De [FV] a 5 de Junho de 2014 às 15:10
Se fosse assim na prática.... não havia dúvidas que teria razão no que diz... mas só é assim na retórica.
E começa bem a sua explanação "benesses...", mas o que está escrito e o que é intelectualmente correto, não existe. Não é real. é utópico.
O que a vida mostra é outra coisa bem diferente...
É quando «estamos» a desempenhar a «res publica» é «sempre a abrir» porque depois «alguém» virá pagar...
Só que aqui o signatário tem visto bem que o «corpo» é bem diferente do «espírito» da «coisa»... e está fartinho...
E salvo erro e omissão no Serviço Público não estão os funcionários públicos e outros quejandos que usam a coisa pública para dividendos próprios. Ou aí já não existe o sentido do servir?


De Agentes da Cidadania e da Política a 5 de Junho de 2014 às 15:43

--- Teoria vs prática, real vs utopia (só é utópico até ser provado/experimentado algo diferente: lembram-se do heliocentrismo? ou da ida à lua?, ...), ... e no "sentido de servir"/ "serviço público" (ou no privado) ...
- tanto numa como noutra o que faz a diferença são os agentes (aqueles que fazem/ agem): os governantes/ dirigentes e os cidadãos/trabalhadores/..., os votantes e os abstencionistas, os fugitivos e os criminosos, os qualificados e os "para-quedistas"/nepotistas ...
- e aí sabemos que há de tudo... mas nota-se que há medo, censura, e falta muita transparência e responsabilização, para além de literacia ... de dinheiro (só na Suiça estão 25 mil milhões € portugueses fugidos a impostos), de Solidariedade e de Justiça.

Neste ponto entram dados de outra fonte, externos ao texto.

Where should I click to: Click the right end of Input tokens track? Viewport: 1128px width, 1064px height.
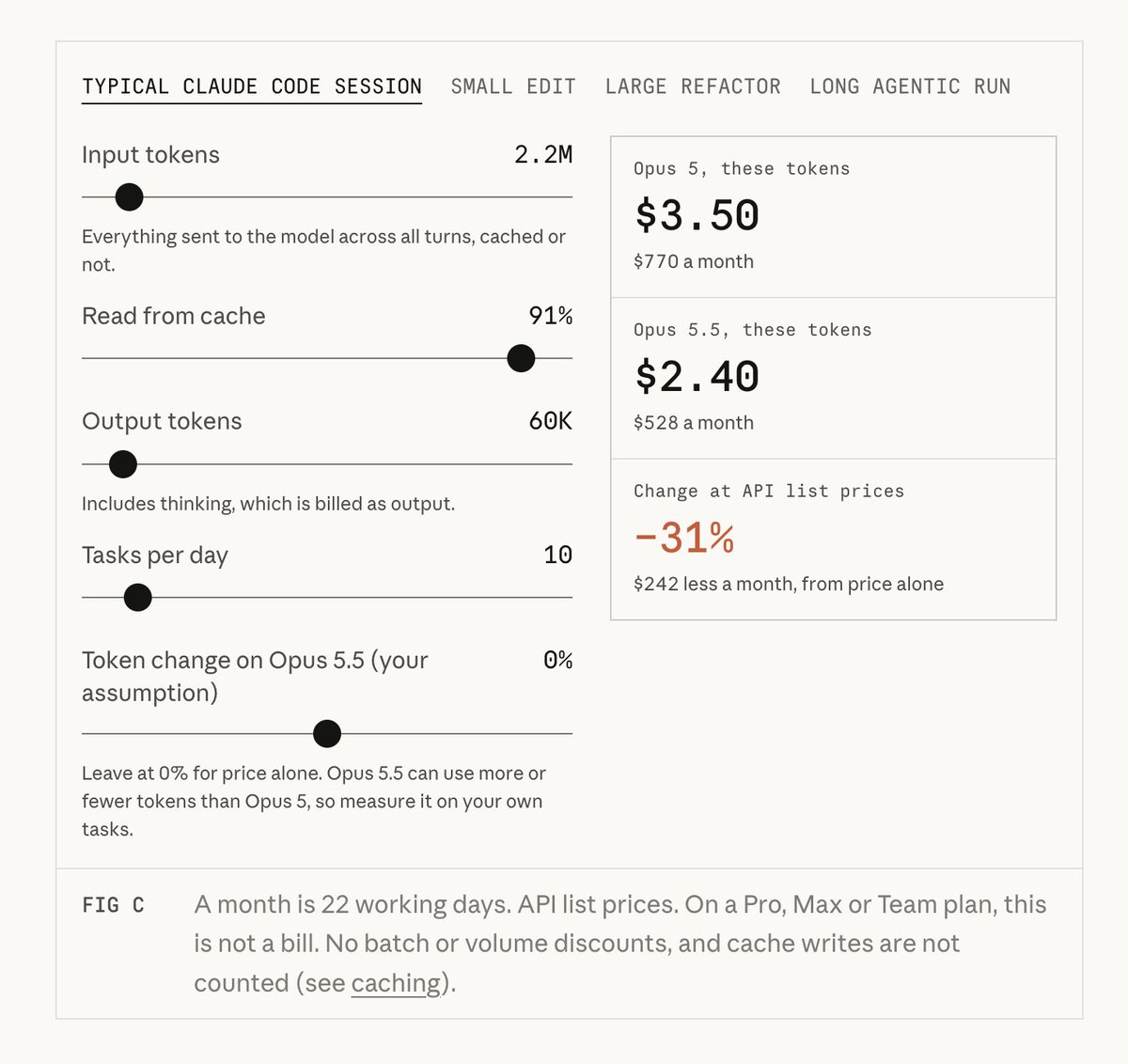(569, 197)
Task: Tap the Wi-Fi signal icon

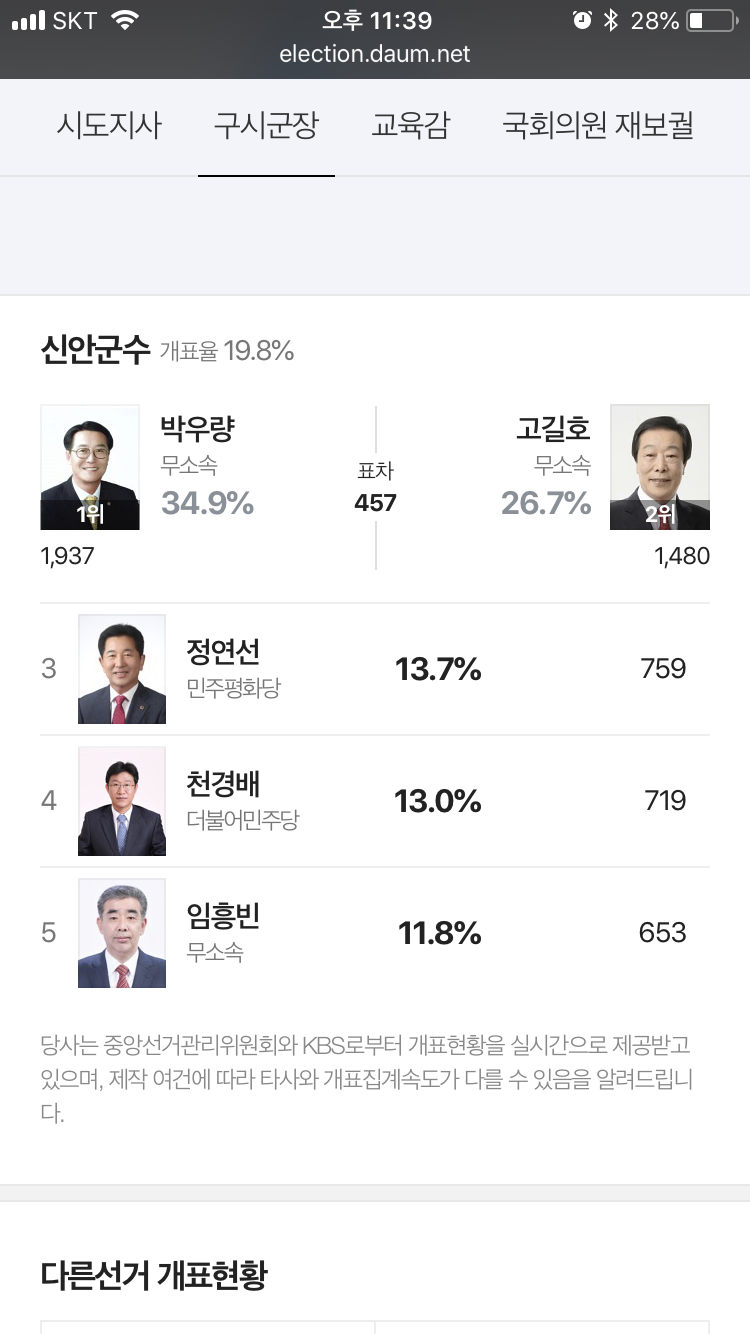Action: click(125, 20)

--- Fartinho FARTO também estou ... mas
- a democracia (a força e a vontade da maioria, muitas vezes agindo(/ou não) de forma diversa da minha) , e
- a força coerciva do Estado/direito/justiça ('controlada' pelos governantes, media, lobies da finança, grandes empresas e aparelhos dos partidos do centrão de interesses, ...)
manietam-me algumas vontades (e acções mais agressivas...)...

Zé T.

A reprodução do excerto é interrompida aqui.